I served as editor-in-chief of an IEEE magazine for 4 years and have been an associate editor on various editorial boards for the past couple of decades. For as long as I've been on edboards, I'd say they have used some flavor of online management system. Pretty much everything I'm on now, not to mention everything I submit to, has coalesced on "manuscript central" from Scholar One.

I fully agree with @Nate Eldridge's comment about the "paper" trail. That is definitely a plus, because I can look and see past correspondence -- was someone reminded at the right time, etc. And to be honest I couldn't imagine managing this offline.

That being said, I find the system (and the others I've used) frequently painful. Aside from the bug about being negative days late, my biggest problem is that the system tends not to remind anyone that a task is outstanding. In particular, as an associate editor my job is to line up the actual reviewers. In two cases recently, I discovered that I'd invited 3 people, and usually more (as people might decline), but in the end 2 from each of 2 papers had agreed to review and 1 in each case had never responded. The system sent them a reminder or two, then from what I can tell, it neither reminded them nor told me it was time to find someone else!

There are other minor difficulties, such as finding reviewers within the system rather than creating duplicate accounts for them as new reviewers, that sort of thing.

Bottom line: they serve a purpose, but they can be improved.


Are they helpful to journal editors?

Absolutely.

Can they be improved, especially from the standpoint of reviewers?

Absolutely.

But don't throw the baby out with the bathwater.


From several discussions with editors and publishers and my own experience as an author, a referee, and a OA advocate, I can infer that:

  • editorial management systems can be useful to editorial boards, in particular some give the adequate warnings and reminders to editors, as Fred Douglis mentions he would have expected,

  • they can be nice to authors and referees (in particular, some of them don't need every referee to log in; some use ORCID identification to have you get a unique login/password for all systems who do the same),

  • most systems, especially those used by the largest, most expensive publishers are much less useful and much less nice to authors and referees than they could, probably because changing them is a huge problem when you have thousands of boards to embark in this move,

  • these systems are definitely liked by large publishers, who collect data through them; in particular they collect data about who refers what, and use it to provide editors with referee suggestions. I expect them to also use it to target advertisement, to map science and try guess in which area a new journal could be launched, and probably other purposes I don't imagine,

  • at least one board of a very important and quite large journal avoids the editorial management system provided by its large publisher precisely to avoid giving it all this data, so there are ways to avoid it.
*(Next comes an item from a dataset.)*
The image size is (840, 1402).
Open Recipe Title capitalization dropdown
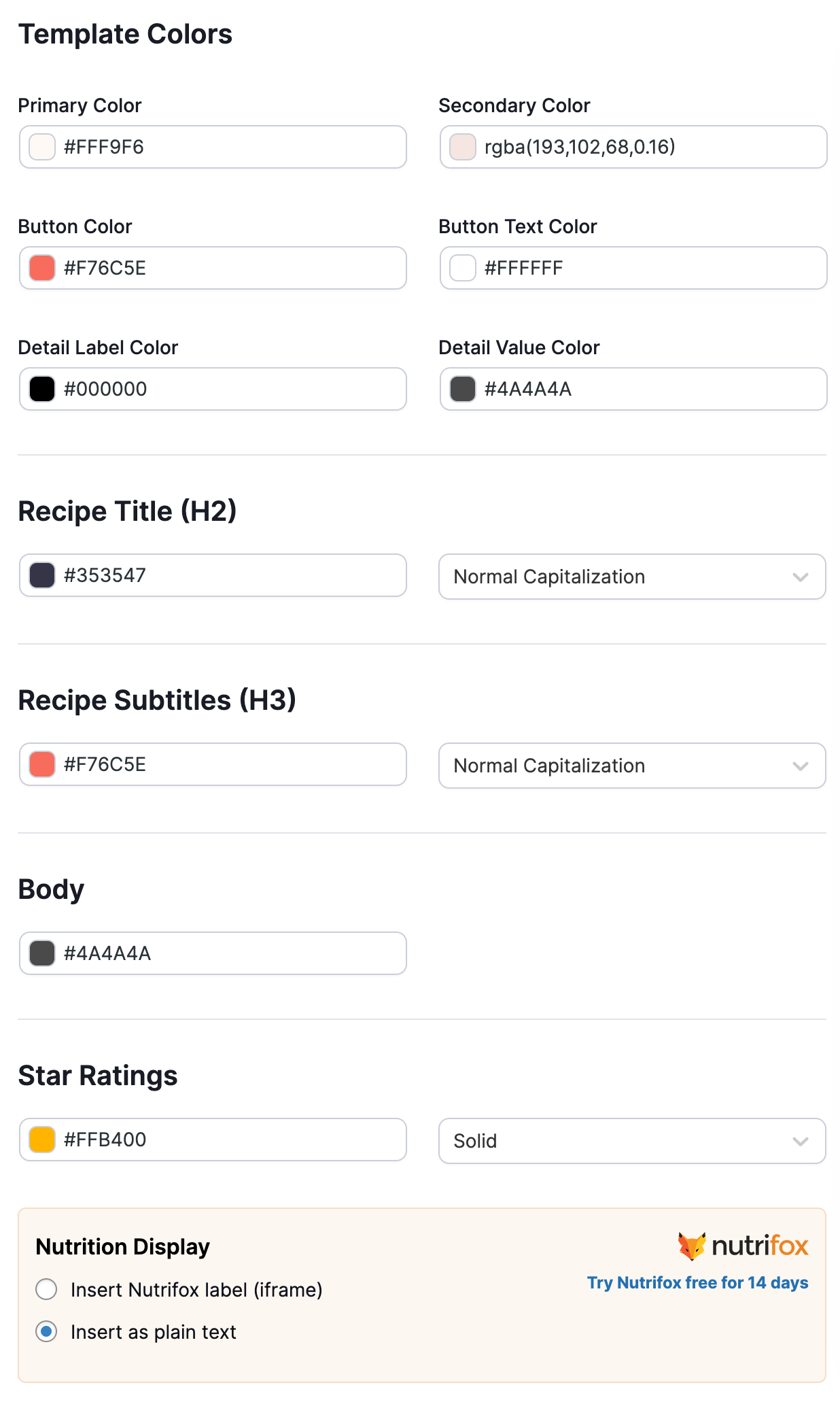click(632, 577)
From the point of the reviewer, it's easier to just use email, since the reviewer is usually only handling one review (at least for the journal in question). For the editor however, it doesn't work that way. The numbers quoted below are order of magnitude estimates.

Let's say you're handling ten papers, each of which needs two reviewers to proceed. Because there's a nontrivial chance an invited reviewer will decline or not respond to the invitation, you might have 3-4 reviewer invitations going for each of those submissions. That's 30-40 different invitations to monitor. In addition to that, you still have to monitor when reviews are due, if any are overdue, and whether or not to invite more reviewers for those. If you are the editor-in-chief, you have lots more papers to monitor as well as associate editors to keep track of. Without the editorial management system, keeping all these things up to date is very difficult.
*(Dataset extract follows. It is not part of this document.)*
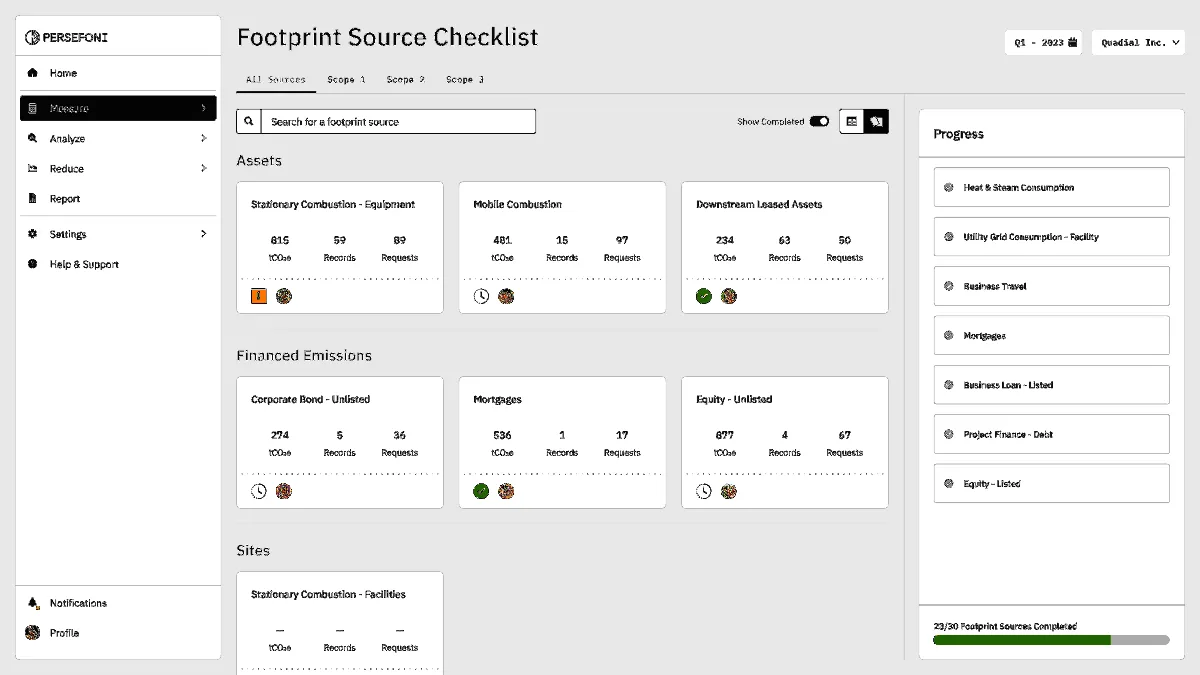The height and width of the screenshot is (675, 1200).
Task: Click the footprint source search field
Action: point(398,122)
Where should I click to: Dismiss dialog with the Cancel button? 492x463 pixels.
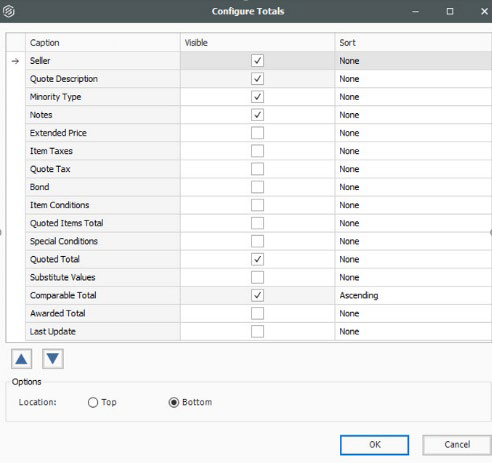[457, 445]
There are also other administrative benefits as well: for example, to keep track of whether you can invite reviewer X or if another editor has already invited X for a different paper; to keep track of whether you've sent reviewer Y three invitations in the past 3 months and so might be taking up too much of Y's time; to keep statistics of turnaround time to quote on the journal's website; to answer author queries about when their manuscripts will be ready.

Having said all that, if you find using the editorial management system to be an unbelievable hassle, you can probably email the publisher and get them to upload your review for you. That's because based on personal experience, few reviewers request the publisher do this, so the desk editor can probably cope with this tiny bit of extra work. I found it tedious, but still, someone has to do it, and the reviewer's time is more valuable than mine. If you're doing this, be sure to mention any confidential comments you might have, and indicate whether you want to see the manuscript again if the decision is revise.

PS: Please don't everyone start emailing the publisher.